| Exercise |
In the entries below, find the line with "Where should I click to: Select" and the line with "Save the app". Return those two lines and all lines between them, exactly.

| Provided records |
# # # #
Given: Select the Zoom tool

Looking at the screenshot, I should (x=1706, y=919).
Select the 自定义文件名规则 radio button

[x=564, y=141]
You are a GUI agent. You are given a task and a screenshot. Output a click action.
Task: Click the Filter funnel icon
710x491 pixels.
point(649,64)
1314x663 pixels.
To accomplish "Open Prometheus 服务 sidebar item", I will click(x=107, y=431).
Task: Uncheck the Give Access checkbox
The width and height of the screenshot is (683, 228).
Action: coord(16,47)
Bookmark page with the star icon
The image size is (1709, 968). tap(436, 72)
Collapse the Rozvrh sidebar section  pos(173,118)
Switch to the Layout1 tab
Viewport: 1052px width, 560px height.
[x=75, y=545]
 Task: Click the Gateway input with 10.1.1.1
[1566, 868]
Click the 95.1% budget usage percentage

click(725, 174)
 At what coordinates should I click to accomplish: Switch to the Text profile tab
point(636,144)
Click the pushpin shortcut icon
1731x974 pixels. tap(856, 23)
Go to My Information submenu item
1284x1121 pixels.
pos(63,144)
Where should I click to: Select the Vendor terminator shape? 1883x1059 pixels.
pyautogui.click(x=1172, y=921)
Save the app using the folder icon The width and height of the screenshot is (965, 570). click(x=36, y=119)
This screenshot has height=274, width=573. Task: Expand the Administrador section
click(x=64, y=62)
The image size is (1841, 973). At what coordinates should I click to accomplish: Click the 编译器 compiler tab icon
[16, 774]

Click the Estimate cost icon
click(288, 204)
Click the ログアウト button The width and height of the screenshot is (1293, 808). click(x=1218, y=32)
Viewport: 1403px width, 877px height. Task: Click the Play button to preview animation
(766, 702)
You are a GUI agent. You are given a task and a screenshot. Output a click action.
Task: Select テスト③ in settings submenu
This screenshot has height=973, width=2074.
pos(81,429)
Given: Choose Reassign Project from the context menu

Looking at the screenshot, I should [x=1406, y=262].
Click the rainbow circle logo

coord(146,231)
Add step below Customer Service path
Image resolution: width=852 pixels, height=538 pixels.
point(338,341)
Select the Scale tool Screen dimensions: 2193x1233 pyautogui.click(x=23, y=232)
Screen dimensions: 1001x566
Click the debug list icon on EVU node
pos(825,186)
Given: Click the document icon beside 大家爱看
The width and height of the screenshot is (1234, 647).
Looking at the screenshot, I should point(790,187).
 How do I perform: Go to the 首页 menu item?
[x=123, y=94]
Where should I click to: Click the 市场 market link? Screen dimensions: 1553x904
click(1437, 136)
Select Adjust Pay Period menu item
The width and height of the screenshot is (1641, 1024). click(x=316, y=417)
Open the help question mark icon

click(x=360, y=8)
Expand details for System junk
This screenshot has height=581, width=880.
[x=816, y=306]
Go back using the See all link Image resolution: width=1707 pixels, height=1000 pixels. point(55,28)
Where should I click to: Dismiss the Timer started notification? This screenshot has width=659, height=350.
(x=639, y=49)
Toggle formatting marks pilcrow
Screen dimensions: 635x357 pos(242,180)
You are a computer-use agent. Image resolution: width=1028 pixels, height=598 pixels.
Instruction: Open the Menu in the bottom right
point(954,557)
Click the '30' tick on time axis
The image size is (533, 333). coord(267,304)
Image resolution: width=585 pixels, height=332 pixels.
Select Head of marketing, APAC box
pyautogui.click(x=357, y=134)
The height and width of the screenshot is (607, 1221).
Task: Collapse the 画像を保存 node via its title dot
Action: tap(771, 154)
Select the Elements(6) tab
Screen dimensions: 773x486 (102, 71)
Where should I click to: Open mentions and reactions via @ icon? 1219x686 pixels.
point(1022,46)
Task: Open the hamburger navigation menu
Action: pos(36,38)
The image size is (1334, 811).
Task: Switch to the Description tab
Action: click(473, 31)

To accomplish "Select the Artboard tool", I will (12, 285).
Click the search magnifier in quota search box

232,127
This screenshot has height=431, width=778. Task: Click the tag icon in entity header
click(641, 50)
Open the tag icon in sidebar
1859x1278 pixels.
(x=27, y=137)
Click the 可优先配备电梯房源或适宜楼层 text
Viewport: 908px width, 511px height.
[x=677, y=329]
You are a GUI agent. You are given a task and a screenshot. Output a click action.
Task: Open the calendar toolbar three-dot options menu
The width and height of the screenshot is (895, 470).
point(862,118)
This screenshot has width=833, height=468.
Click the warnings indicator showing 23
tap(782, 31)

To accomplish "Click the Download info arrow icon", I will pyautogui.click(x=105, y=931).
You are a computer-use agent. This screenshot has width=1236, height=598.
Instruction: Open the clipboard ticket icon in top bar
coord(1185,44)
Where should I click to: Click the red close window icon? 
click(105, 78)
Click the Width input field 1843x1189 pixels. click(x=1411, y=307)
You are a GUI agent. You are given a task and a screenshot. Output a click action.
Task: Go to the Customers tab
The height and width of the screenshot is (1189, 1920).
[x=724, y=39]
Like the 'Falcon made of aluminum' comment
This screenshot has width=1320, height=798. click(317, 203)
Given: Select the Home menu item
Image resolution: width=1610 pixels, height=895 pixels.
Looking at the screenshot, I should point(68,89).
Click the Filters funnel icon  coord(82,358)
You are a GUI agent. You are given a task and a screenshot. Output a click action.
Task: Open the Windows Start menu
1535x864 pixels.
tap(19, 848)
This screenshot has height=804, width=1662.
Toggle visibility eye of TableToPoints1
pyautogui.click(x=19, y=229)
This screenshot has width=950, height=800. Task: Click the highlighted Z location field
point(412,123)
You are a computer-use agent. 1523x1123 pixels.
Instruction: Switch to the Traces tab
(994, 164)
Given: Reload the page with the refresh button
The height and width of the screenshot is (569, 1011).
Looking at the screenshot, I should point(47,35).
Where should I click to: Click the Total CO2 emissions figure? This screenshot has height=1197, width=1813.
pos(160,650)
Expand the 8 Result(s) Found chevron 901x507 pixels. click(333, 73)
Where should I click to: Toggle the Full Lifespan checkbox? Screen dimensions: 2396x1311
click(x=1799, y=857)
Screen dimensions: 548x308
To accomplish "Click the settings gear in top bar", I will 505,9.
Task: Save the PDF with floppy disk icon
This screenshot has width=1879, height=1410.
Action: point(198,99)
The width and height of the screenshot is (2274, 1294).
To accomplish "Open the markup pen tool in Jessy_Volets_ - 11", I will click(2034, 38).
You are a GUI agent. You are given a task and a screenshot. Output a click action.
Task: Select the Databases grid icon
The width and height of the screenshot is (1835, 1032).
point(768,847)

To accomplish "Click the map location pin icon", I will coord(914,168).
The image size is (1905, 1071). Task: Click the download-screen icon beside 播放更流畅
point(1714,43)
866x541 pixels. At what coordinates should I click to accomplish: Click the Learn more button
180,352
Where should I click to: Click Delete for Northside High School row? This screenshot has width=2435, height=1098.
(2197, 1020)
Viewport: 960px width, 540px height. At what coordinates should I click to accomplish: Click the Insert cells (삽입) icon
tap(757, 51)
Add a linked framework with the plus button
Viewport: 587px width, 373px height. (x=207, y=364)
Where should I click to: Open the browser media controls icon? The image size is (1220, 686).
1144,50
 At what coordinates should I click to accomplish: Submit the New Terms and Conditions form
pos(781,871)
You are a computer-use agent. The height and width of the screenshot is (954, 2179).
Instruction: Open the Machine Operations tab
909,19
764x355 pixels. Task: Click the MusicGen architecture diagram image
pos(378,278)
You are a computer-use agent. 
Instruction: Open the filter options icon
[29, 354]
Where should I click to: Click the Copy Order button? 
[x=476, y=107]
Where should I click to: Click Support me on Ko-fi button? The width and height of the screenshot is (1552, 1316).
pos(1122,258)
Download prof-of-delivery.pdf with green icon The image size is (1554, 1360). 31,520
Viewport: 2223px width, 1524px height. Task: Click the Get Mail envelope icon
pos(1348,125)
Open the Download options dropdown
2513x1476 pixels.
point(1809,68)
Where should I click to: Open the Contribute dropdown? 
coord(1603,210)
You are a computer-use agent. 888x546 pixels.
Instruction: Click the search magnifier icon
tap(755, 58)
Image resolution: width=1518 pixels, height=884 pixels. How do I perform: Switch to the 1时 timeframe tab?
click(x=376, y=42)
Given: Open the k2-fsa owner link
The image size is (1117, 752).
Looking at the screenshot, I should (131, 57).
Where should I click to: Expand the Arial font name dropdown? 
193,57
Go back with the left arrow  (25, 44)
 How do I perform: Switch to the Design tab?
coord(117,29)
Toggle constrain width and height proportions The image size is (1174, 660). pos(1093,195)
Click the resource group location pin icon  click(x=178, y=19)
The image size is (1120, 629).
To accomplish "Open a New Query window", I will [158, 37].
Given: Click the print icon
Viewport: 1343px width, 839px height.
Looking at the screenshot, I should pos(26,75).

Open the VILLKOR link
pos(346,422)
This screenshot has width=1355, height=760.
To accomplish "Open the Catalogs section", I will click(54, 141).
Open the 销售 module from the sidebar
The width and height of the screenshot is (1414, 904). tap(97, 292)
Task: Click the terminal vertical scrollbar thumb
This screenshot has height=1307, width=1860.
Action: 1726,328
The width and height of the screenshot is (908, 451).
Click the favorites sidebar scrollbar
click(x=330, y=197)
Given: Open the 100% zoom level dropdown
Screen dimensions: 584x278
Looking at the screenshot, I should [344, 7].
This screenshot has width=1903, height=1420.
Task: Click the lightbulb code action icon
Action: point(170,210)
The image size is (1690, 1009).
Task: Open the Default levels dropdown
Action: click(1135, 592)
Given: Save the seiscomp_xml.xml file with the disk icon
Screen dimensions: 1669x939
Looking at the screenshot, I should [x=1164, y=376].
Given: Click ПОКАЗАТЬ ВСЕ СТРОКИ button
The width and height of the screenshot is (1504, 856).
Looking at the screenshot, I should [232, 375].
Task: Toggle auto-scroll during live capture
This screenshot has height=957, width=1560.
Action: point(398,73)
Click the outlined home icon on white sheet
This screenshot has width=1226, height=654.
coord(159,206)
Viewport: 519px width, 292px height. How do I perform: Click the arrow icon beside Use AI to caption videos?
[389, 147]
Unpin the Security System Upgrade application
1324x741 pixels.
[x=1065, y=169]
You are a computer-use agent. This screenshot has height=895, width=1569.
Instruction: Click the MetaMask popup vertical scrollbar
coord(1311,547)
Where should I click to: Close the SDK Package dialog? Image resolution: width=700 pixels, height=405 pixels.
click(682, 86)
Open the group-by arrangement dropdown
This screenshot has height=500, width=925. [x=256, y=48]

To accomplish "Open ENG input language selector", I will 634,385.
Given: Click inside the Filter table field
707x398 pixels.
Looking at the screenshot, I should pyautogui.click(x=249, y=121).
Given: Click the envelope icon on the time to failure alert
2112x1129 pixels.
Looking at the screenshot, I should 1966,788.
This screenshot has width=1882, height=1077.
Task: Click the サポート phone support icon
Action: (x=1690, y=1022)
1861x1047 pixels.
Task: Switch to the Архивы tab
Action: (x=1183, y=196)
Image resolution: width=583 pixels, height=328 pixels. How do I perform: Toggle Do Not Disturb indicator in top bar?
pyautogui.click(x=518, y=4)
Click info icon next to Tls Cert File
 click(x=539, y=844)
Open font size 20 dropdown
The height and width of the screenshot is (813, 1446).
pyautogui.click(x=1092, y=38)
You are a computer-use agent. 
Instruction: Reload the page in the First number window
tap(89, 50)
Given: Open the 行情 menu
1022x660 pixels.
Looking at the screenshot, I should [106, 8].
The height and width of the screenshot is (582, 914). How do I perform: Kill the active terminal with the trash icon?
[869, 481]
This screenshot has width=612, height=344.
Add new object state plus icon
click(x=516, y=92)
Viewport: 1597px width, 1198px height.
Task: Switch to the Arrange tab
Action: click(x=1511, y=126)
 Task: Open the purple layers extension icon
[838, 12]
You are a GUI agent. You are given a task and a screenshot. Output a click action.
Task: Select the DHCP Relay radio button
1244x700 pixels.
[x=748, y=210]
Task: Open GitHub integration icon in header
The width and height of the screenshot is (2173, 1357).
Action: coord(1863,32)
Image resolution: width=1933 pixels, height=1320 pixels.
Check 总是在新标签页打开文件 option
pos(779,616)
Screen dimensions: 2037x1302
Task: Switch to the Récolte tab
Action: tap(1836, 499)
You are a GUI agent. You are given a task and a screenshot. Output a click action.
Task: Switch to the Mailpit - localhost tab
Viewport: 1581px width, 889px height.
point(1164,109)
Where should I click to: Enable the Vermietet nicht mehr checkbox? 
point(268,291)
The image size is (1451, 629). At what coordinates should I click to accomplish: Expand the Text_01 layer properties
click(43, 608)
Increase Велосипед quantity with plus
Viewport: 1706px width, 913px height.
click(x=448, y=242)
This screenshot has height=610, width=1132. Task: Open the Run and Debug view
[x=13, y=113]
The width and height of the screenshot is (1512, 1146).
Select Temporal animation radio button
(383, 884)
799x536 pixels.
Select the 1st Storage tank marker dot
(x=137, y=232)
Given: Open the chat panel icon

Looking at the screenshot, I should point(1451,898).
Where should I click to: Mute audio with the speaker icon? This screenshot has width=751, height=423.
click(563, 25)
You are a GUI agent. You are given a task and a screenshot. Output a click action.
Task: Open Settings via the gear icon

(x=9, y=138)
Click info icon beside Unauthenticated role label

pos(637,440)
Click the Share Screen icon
# # # #
| Task response |
Where should I click to: Select the Vendor terminator shape? 1883x1059 pixels.
pyautogui.click(x=1172, y=921)
Save the app using the folder icon The width and height of the screenshot is (965, 570). click(x=36, y=119)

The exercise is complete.